Perhaps the funniest character in the show is JQ, Wiley’s hunky right-hand man with an allergy to shirts. Chris Diamantopoulos (Silicon Valley) plays JQ with such performative machismo and little-boy glee that you can’t help but love him. Elsewhere, Ben Chaplin balances out the series’ madcap vibes with calm, world-weary energy as a scientist living on a desert island.
Mrs. Davis is a pungent flavor, and we have a hunch many viewers will find its sugar-rush energy and overstuffed plot off-putting. The series is bursting with so many ideas, characters, and locales that it sometimes threatens to topple under its own weight. But don’t worry—this isn’t Lost.
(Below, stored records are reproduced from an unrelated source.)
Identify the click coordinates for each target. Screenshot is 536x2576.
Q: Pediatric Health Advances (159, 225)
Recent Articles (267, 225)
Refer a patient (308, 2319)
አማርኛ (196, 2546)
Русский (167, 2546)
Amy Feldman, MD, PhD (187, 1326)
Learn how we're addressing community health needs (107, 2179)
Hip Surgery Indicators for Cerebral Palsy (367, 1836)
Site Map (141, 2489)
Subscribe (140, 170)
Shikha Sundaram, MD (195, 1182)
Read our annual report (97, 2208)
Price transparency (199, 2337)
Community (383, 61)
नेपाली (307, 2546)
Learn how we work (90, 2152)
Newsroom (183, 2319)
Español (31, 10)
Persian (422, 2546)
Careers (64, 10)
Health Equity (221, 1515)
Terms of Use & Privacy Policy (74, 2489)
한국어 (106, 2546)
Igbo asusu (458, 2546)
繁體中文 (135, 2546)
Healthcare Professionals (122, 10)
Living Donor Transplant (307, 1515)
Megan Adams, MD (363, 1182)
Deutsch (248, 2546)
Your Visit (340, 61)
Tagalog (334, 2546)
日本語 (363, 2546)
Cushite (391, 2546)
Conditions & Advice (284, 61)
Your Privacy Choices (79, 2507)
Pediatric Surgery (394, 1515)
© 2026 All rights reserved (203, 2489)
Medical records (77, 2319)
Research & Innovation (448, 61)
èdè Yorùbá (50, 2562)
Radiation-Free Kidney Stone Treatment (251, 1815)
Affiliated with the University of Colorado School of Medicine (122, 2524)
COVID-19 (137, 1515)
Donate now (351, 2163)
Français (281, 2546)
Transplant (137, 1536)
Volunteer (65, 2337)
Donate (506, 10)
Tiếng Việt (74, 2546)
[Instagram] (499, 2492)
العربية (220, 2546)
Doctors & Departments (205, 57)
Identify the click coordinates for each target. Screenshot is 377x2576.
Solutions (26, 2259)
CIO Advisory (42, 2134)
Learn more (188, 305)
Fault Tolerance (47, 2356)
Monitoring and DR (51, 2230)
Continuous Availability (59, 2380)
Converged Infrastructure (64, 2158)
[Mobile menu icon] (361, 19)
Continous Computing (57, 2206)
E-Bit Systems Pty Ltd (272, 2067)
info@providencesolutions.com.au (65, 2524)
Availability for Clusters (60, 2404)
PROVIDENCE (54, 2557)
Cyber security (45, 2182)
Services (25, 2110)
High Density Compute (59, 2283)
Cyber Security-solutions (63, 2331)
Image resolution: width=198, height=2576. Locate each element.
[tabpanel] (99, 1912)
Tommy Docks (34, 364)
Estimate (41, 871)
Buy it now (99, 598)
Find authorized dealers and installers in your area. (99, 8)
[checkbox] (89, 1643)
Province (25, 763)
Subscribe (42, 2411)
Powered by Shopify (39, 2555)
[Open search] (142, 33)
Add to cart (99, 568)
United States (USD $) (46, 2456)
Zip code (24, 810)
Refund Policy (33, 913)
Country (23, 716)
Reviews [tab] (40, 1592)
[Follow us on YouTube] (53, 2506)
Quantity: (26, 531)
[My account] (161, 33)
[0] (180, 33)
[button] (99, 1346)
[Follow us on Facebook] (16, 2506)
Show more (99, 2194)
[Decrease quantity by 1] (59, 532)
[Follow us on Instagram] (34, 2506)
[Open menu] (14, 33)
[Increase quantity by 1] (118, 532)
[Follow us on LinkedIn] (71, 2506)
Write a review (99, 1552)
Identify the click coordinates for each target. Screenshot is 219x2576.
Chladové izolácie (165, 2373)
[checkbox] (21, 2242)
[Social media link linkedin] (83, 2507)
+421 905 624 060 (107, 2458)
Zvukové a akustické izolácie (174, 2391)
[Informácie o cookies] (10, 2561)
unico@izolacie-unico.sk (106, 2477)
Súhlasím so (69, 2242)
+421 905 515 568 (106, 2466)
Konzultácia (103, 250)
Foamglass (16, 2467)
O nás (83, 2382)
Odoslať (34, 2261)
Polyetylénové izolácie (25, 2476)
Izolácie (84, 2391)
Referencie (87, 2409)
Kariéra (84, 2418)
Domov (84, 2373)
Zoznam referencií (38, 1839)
This time around, Lindelof has a plan, and come the season finale, he and Hernandez tie up the loose ends in ways that are both existentially profound and very, very silly.
If Everything Everywhere All At Once’s recent Oscars sweep has proven anything, it’s that we’re living in an age of maximalist entertainment, when the barriers are crumbling between so-called “serious” screenwork and weird, trippy fun. And if that brings us more shows like Mrs. Davis, thank algorithmic god for it.
Mrs. Davis premieres April 20 on Peacock.